The ministry of corporate affairs, which is the administrative ministry coordinating the convergence scheme, said the process is in schedule.
“We’ve not seen the contents of the letter. As of now we can only reaffirm our position that the convergence process in on schedule and all the regulatory formalities will be met with,” said a senior official with the ministry of corporate affairs.
Convergence to IFRS is part of India’s commitment at the G20, a global forum of the world’s largest economies. Convergence typically means that Indian companies will not be required to follow IFRS principles in totality, but they need to follow standards that are aligned to global norms. Many of the converged standards have suggested changes in norms relating to real estate and foreign exchange.
The government has charted out a three-phase IFRS convergence process for Indian companies with the first phase beginning in April 2011. In the first lot, all companies listed on the BSE and NSE and those with net worth higher than . 1,000 crore will be covered.

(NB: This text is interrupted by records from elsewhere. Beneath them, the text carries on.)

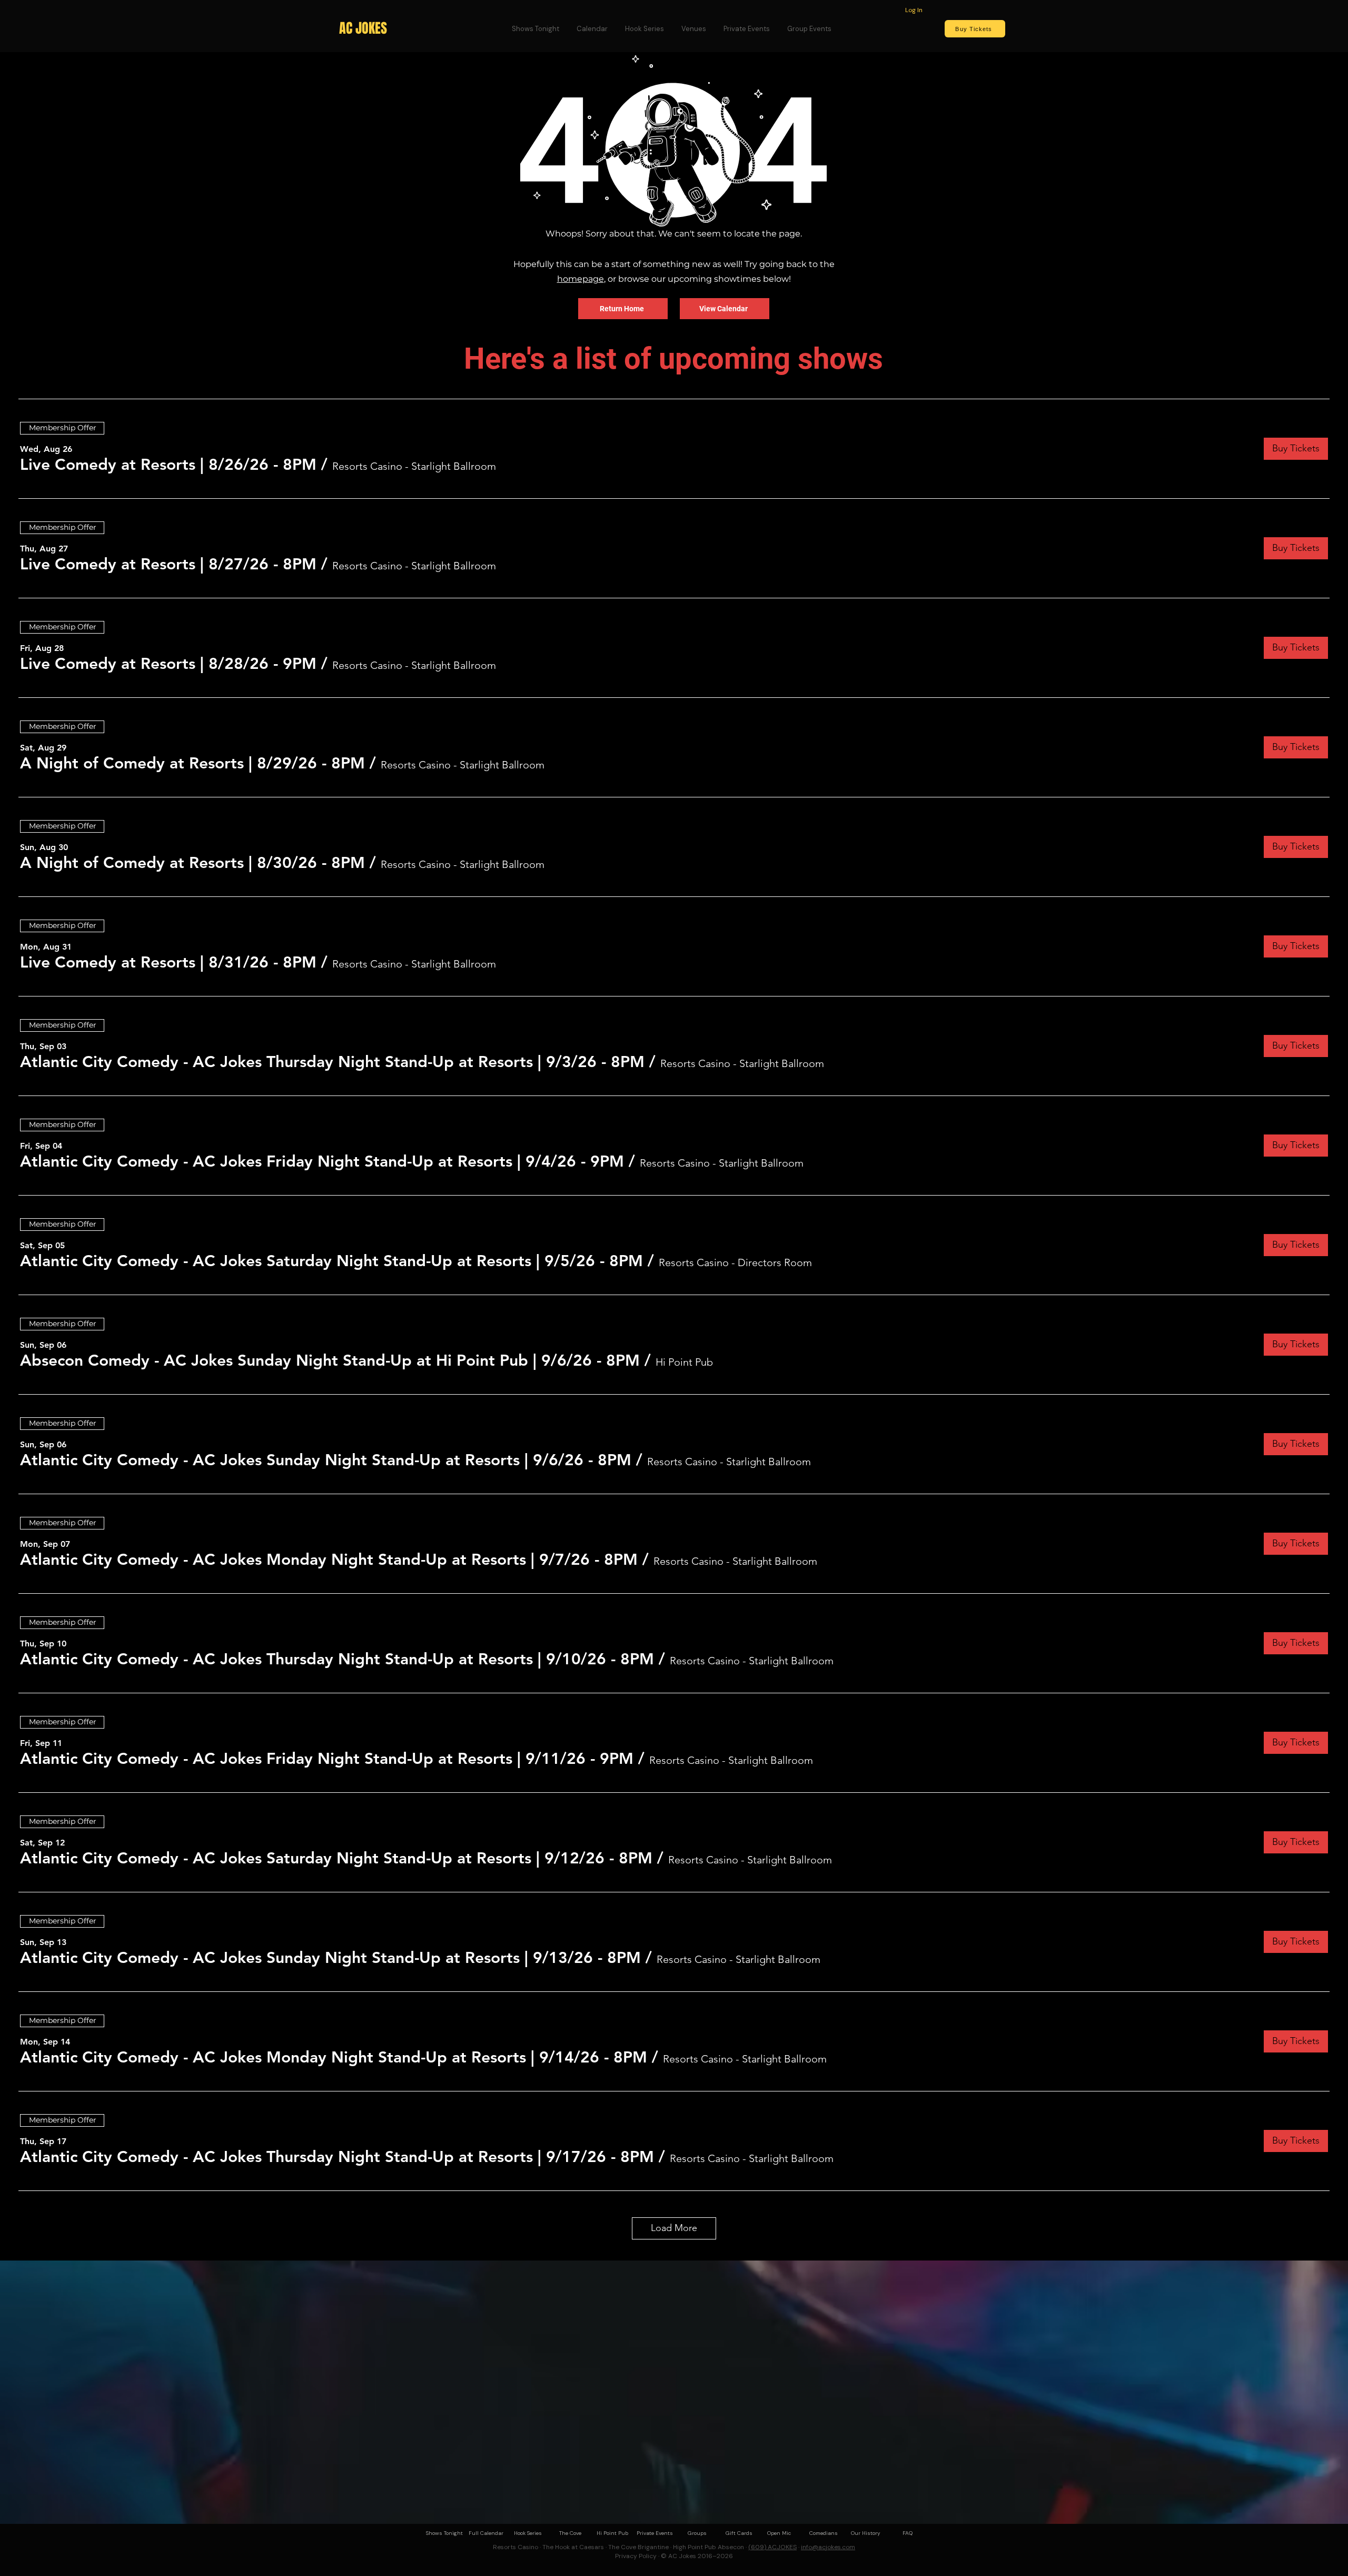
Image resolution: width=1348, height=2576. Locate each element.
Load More (674, 2228)
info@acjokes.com (828, 2547)
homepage (580, 279)
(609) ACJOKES (772, 2547)
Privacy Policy (636, 2556)
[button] (168, 464)
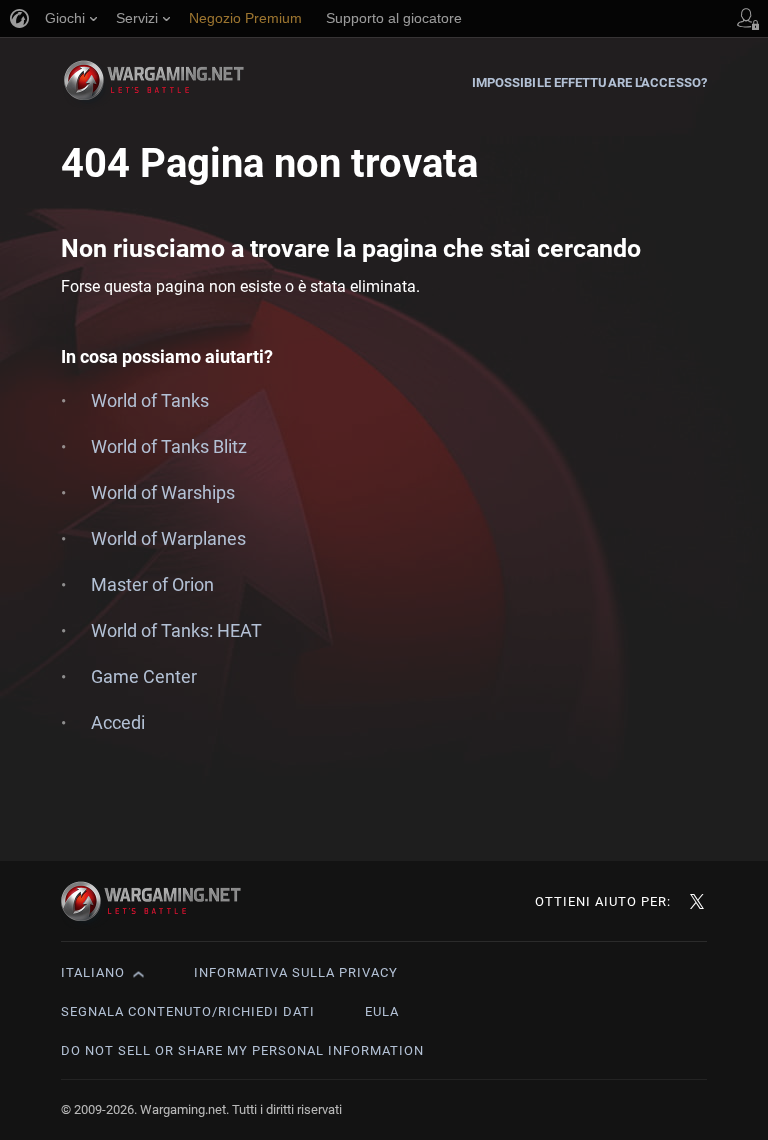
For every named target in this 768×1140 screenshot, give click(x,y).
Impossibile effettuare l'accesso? (589, 82)
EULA (382, 1011)
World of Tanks (150, 400)
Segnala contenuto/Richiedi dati (188, 1011)
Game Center (144, 676)
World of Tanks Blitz (169, 446)
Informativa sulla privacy (296, 972)
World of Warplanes (168, 538)
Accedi (118, 722)
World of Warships (163, 492)
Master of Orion (152, 584)
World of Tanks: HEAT (176, 630)
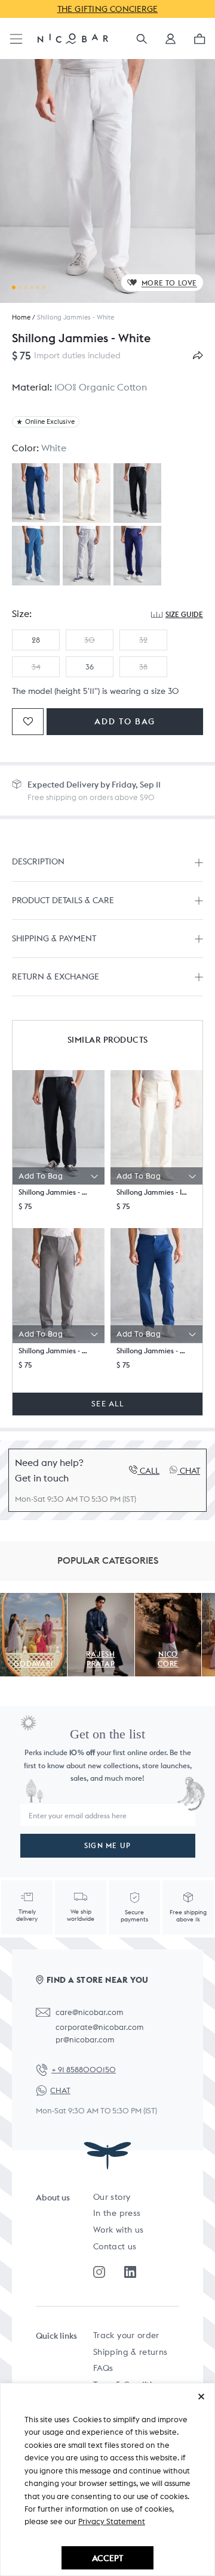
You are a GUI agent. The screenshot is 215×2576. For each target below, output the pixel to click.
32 (143, 640)
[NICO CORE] (168, 1599)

The convergence requires preparedness not just at the level of companies that follow it, but also from the government in respect of regulatory policies. Some of the regulations that are yet to be aligned for the convergence include taxation laws, existing Company law provisions.
Approximately 120 nations have accepted IFRS for domestic listed companies. Of these, about 90 countries have made it mandatory for their companies to follow IFRS.
Currently, India does no require its companies to follow the IFRS. However, as per its commitment to the G20, India will converge its domestic accounting standards with IFRS in a phased manner from April 1, 2011.